The origins of due diligence can be traced back to the 1930’s, when the term “reasonable investigation” was introduced in the US Securities Act of 1933. This legislation recommended a law against dealers accused of disclosing inadequate information regarding a purchase of property or securities to investors.
Nearly 90 years on from the concept being formulated through US law, there is still no dictionary definition of the term. In its simplest form, it is a process of enquiry and investigation made by a prospective purchaser to confirm that they are buying what they think they are buying. The term “Caveat Emptor” is central to the acquisition process. It is a Latin term which means “let the buyer beware”.
Dealmakers typically take this definition a step further. They see due diligence as an exercise to reduce transactional risk; i.e., to:
- identify issues that feed into the price negotiations, and hence reduce the risk of paying too much; and
- de-risk the deal by identifying points against which legal protection should be sought.
However, does this exercise really go far enough? What are you planning to do with the business following acquisition? Considering your response to this latter question is equally, if not more important to ensure deal success. Due diligence should therefore not be limited to identifying and isolating pre-deal risks. It should be seen as an opportunity to provide an insight into post-deal integration. Pre-deal synergy evaluation becomes a powerful tool in ensuring a successful outcome. A carefully considered due diligence exercise would also consider whether the target would fit both culturally and operationally with your existing business.
Art or Science?
How should you approach due diligence? Discussions concerning the best approach to due diligence continue to rumble on. There is no “one size fits all” approach to this exercise. Each prospective acquisition will have its pros and cons that require careful evaluation. A thoughtful due diligence process needs to therefore be both an art and a science.
Science: is a systematically organised body of knowledge on a particular subject.
Art: is the expression or application of human creative skill and imagination
The science of due diligence seeks to understand the financial model of the target and sensitivity to critical parameters. On the other hand, the art of due diligence focusses on who the entrepreneurs are and deals with the non-traditional, the unknown conditions and circumstances that the buyer should be made aware of to enable an effective and efficient decision-making process. As due diligence is part science and part art, the scientific aspect can be likened to knowledge, whilst the art of this approach is based on wisdom and experience.

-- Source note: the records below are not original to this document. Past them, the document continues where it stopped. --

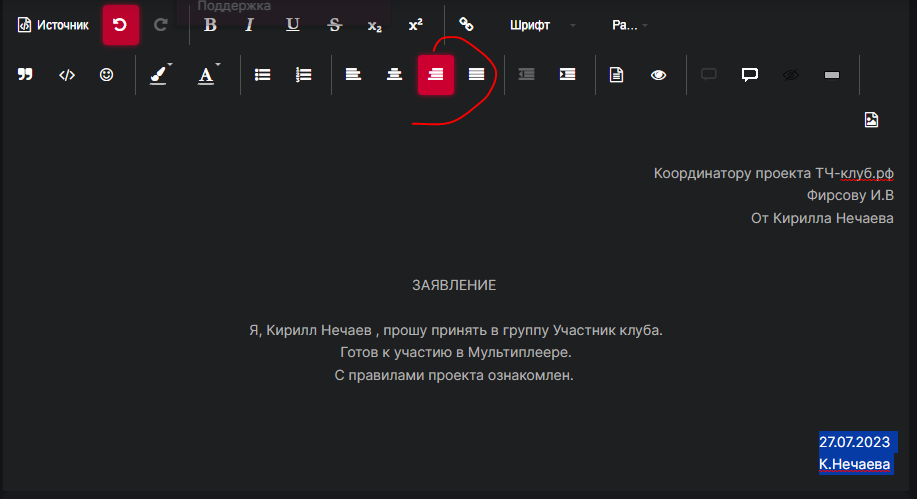This screenshot has height=499, width=917.
Task: Insert a link with the chain icon
Action: tap(466, 25)
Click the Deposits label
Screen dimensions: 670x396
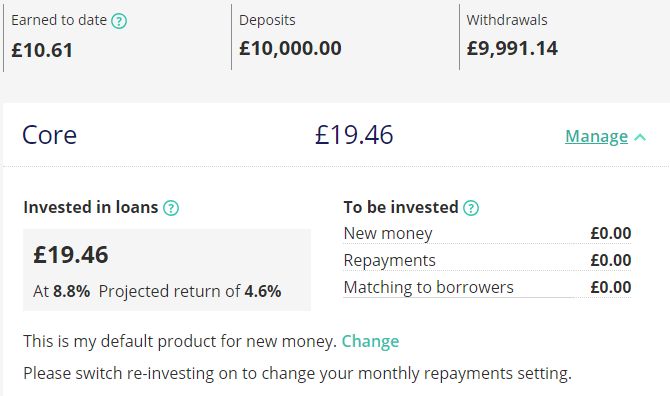tap(267, 20)
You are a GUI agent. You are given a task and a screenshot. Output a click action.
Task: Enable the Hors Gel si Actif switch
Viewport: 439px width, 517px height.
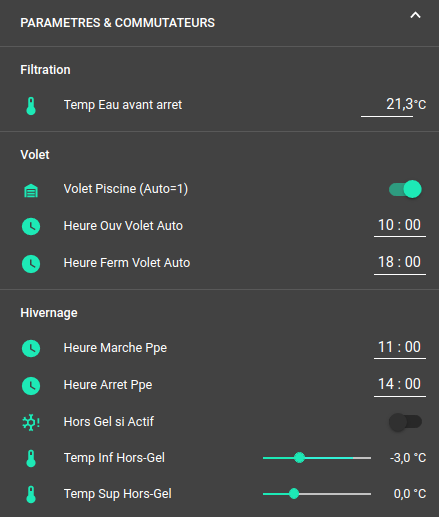[405, 422]
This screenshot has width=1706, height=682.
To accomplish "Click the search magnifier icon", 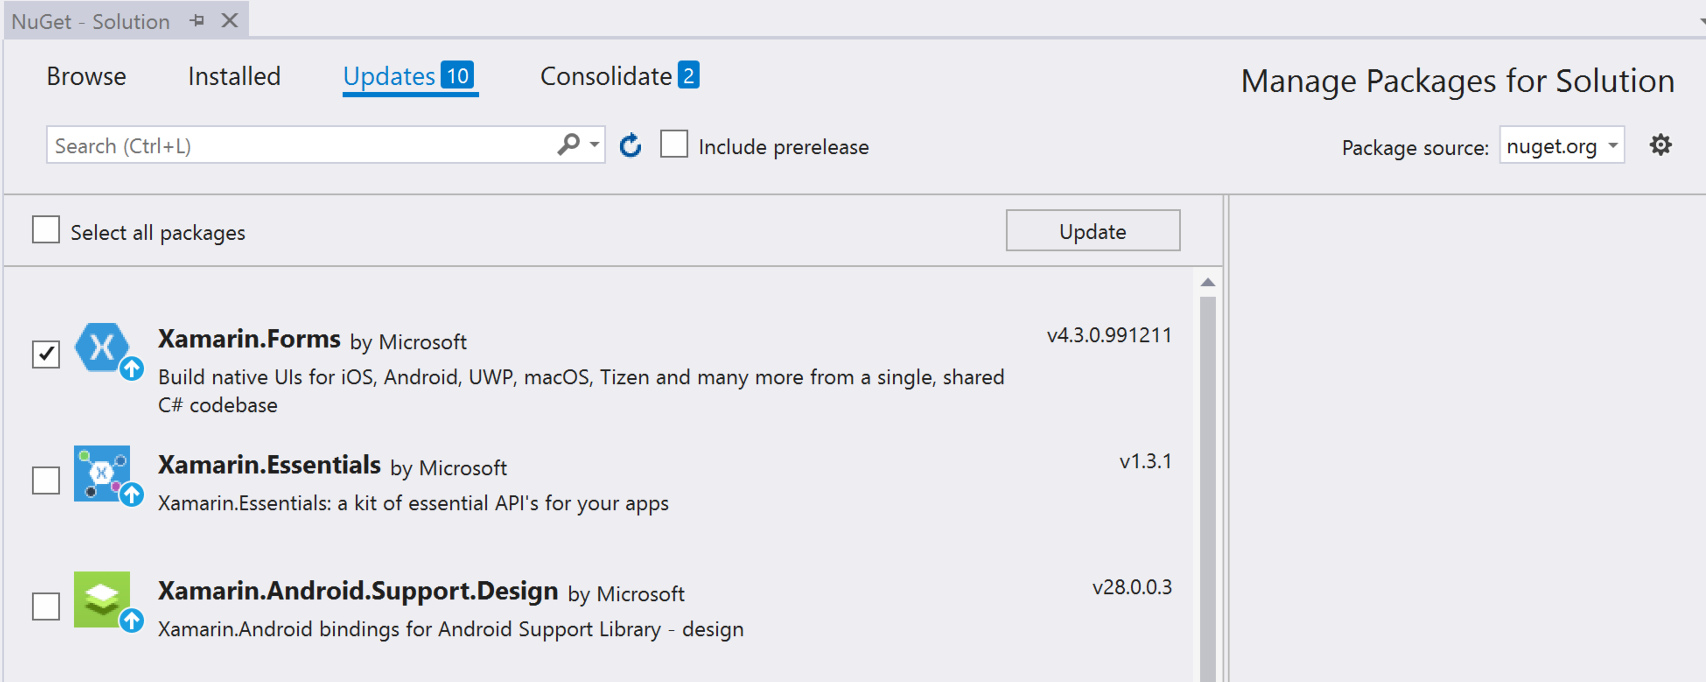I will coord(568,145).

Don’t speculate to accumulate. Validate to succeed.
We’ve all heard the expression “speculate to accumulate”. Normally this refers to accepting a degree of risk today, in order to make meaningful gains tomorrow. In the due diligence sphere this could be compared to the costs associated of undertaking essential due diligence. All buyers reluctantly acknowledge that good due diligence costs money! If the transaction does not proceed any due diligence costs will have been wasted. But will they? If the due diligence identifies issues which are considered deal-breakers, then a moderate cost will save you more money in the long term. Assessing the information available through due diligence will enable acquirers to make an informed choice before signing the share purchase agreement (“SPA”).
Equally, in the desire to save costs, due diligence often does not begin until the deal is practically guaranteed to happen. If this is true, then what is the purpose and value of due diligence? To simply confirm that the transaction should take place! Professionals in the M&A market are trained to identify, assess, and mitigate risk. However, due diligence is more than a risk identifier and quantifier. It is a strategic tool that will deliver value as part of a long-term business proposition. What happens after the deal is signed is far more important than a successful acquisition.
Over reliance on warranties
Due diligence and the warranties provided in the SPA play an inter-related role when undertaking mergers and acquisitions. An extreme stance would be to forego due diligence in favour of relying exclusively on representations and warranties to provide comfort as to a business acquisition. However, the law affords limited recourse to the buyer in the event that the assumptions underlying the purchaser’s commercial case are false. Therefore, a prudent buyer, would seek to fully understand the risks of what they are buying before signing on the dotted line.
Act in haste, repent at leisure…
There will be plenty of time to reflect and consider all the “if only” questions following your purchase. The ramifications of poor corporate decisions will be felt long after the ink has dried on the contract; the costs of failing to undertake due diligence can soon escalate and impact the sustainability of your existing business. Due diligence should therefore be something that is embraced (and not tolerated) as a necessary part of your acquisition strategy. Good due diligence will not only limit pre-deal risks, but it should be used as the blueprint for your post acquisition integration.